PÁGINA -
++++++++++

Lc 13,22-30
Mientras caminaba Jesús hacia Jerusalén, iba atravesando ciudades y pueblos enseñando. Uno le preguntó: “Señor, ¿son pocos los que se salvan?” Él les respondió: “Esforzaos por entrar por la puerta estrecha, porque os digo que muchos pretenderán entrar y no podrán. Cuando el dueño de la casa se levante y cierre la puerta, los que estéis fuera os pondréis a llamar a la puerta, diciendo: ‘¡Señor, ábrenos!’ Pero os responderá: ‘No sé de dónde sois.’
“Entonces empezaréis a decir: ‘Hemos comido y bebido contigo, y has enseñado en nuestras plazas.’ Pero os volverá a decir: ‘No sé de dónde sois. ¡Apartaos todos de mí, malhechores!’ Allí será el llanto y el rechinar de dientes, cuando veáis a Abrahán, Isaac y Jacob y a todos los profetas en el Reino de Dios, mientras a vosotros os echan fuera. Y vendrán de oriente y occidente, del norte y del sur, y se pondrán a la mesa en el Reino de Dios. Pues hay últimos que serán primeros y hay primeros que serán últimos.”

++++++++++

(Datos recopilados)

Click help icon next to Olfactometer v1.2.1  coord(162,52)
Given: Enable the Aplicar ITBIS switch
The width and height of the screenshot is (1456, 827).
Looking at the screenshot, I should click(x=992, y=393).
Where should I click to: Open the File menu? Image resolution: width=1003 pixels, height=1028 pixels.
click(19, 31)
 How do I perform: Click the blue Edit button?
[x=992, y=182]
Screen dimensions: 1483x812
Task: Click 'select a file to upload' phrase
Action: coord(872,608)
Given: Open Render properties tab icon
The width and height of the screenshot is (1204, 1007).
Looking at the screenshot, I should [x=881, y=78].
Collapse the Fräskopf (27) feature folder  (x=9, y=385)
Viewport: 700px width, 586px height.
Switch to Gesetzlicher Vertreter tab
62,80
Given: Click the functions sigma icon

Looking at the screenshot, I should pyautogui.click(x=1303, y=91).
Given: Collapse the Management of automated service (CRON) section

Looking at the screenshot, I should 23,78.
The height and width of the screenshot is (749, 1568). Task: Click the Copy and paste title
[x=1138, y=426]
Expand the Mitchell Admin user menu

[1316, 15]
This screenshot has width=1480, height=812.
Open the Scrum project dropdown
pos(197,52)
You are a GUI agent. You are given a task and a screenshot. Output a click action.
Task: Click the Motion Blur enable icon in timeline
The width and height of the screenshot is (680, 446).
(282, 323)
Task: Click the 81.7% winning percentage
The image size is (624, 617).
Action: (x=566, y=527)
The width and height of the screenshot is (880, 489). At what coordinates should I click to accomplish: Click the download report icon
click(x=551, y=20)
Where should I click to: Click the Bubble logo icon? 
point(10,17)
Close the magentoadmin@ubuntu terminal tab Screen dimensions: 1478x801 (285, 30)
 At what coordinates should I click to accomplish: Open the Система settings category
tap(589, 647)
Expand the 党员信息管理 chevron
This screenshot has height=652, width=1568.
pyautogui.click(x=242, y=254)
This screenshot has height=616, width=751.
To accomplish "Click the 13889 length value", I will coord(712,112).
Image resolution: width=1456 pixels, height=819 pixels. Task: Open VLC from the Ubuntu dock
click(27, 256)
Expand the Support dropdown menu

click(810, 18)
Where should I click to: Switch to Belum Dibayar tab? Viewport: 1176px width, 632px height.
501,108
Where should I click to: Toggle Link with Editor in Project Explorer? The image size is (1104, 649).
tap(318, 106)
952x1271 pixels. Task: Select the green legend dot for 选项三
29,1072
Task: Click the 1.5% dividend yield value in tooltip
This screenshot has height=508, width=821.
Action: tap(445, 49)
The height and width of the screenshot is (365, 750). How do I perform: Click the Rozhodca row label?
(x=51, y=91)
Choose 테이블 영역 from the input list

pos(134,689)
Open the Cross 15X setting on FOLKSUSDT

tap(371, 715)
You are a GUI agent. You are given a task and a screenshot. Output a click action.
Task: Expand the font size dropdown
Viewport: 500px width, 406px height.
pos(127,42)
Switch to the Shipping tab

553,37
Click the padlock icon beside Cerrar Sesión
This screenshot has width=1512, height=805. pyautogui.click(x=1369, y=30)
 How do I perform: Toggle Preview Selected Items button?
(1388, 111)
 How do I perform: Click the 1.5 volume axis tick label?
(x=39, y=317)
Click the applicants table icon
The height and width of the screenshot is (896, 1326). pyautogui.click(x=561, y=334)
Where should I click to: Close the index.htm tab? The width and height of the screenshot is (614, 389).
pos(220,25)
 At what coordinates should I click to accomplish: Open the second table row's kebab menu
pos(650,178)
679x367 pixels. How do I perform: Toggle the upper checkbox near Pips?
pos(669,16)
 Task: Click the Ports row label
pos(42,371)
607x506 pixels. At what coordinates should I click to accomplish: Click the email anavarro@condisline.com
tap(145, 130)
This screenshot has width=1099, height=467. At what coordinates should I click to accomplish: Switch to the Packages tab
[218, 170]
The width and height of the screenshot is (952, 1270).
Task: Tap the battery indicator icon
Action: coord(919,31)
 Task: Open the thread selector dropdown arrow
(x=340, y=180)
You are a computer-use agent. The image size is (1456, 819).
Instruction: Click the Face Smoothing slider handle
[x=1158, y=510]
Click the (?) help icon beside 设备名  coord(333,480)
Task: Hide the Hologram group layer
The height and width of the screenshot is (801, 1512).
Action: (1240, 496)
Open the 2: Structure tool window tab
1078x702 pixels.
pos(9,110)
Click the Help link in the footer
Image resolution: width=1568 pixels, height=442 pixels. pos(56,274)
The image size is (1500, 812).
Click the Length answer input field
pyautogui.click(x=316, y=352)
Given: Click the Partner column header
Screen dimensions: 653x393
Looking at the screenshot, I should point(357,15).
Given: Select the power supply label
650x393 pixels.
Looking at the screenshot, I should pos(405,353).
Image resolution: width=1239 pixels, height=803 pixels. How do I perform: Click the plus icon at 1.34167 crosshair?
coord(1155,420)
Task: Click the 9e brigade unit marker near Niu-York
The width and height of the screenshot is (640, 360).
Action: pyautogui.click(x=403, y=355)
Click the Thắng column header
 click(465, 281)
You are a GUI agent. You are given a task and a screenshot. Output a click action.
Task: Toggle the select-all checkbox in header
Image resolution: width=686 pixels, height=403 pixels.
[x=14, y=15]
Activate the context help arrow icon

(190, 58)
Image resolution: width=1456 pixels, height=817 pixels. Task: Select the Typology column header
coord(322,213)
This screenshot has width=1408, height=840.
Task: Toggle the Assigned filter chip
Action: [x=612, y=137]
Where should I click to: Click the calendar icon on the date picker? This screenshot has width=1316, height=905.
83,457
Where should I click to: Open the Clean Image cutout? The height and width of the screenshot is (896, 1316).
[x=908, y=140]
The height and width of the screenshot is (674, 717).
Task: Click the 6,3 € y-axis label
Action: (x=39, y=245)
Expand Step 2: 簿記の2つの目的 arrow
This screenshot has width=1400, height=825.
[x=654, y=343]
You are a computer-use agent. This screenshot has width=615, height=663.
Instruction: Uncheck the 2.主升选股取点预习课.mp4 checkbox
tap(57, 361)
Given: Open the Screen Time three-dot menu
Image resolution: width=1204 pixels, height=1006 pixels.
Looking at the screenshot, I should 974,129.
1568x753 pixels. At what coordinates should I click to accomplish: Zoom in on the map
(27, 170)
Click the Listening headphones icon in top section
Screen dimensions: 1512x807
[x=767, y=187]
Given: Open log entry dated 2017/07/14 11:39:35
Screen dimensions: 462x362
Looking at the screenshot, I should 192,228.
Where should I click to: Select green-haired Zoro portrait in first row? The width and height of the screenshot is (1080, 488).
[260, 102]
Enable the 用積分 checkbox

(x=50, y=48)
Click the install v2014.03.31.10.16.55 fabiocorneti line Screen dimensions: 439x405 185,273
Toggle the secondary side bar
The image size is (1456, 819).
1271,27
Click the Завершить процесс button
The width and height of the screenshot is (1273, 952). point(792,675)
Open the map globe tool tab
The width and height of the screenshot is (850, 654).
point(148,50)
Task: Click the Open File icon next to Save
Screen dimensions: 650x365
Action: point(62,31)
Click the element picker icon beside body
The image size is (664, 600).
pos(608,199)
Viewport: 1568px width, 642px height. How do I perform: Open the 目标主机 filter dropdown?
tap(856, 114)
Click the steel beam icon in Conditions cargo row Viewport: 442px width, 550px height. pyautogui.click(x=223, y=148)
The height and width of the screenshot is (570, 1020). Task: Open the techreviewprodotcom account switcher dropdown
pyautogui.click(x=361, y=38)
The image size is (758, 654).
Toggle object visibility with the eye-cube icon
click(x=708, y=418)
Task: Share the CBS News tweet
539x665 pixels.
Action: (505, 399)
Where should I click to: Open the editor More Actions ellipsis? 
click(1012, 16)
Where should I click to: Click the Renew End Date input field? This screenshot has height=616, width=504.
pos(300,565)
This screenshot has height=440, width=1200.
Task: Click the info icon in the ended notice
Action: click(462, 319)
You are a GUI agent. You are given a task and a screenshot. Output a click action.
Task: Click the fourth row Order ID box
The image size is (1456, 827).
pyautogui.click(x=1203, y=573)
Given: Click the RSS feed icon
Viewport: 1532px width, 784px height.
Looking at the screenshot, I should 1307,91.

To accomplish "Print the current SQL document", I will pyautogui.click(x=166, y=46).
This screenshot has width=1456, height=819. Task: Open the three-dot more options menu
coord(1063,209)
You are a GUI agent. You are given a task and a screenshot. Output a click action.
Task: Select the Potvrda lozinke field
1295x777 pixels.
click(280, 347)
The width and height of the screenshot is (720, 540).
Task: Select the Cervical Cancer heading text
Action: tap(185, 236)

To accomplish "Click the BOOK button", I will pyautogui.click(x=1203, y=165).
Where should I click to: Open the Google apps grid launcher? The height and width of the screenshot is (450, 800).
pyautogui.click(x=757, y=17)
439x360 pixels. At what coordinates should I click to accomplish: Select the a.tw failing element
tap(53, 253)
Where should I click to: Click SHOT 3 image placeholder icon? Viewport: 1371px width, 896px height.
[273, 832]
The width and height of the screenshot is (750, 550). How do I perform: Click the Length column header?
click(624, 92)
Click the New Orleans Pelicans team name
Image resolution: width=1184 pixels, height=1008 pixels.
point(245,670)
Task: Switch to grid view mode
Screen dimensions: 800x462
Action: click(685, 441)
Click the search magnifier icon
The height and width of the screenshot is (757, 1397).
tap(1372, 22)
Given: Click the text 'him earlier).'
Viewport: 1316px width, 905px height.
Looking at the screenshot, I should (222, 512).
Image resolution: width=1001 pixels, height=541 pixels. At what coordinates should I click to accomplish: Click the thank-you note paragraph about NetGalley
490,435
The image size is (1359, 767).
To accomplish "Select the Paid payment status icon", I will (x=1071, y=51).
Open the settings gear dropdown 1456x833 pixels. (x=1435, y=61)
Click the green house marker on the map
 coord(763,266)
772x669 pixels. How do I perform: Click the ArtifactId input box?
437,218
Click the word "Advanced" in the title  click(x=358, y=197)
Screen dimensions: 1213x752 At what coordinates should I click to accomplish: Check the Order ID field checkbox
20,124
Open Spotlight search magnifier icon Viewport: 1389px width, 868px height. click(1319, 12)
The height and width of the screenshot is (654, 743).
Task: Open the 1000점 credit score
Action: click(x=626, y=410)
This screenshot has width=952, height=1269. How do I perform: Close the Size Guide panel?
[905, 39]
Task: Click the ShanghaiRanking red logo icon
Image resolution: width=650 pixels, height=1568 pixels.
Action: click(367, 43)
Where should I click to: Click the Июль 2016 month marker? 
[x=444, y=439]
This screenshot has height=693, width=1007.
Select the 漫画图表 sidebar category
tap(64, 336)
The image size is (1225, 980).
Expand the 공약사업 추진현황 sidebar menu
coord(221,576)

++++++++++

CONSIGNA - Según el pasaje de Lucas, ¿por qué pide Jesús esforzarse por entrar por la puerta estrecha? Explícalo en una a tres oraciones.

EJERCICIO RESUELTO - Jesús pide ese esfuerzo porque, según dice, muchos pretenderán entrar y no podrán. Cuando el dueño de la casa cierre la puerta, los que queden fuera llamarán en vano y él les responderá que no sabe de dónde son.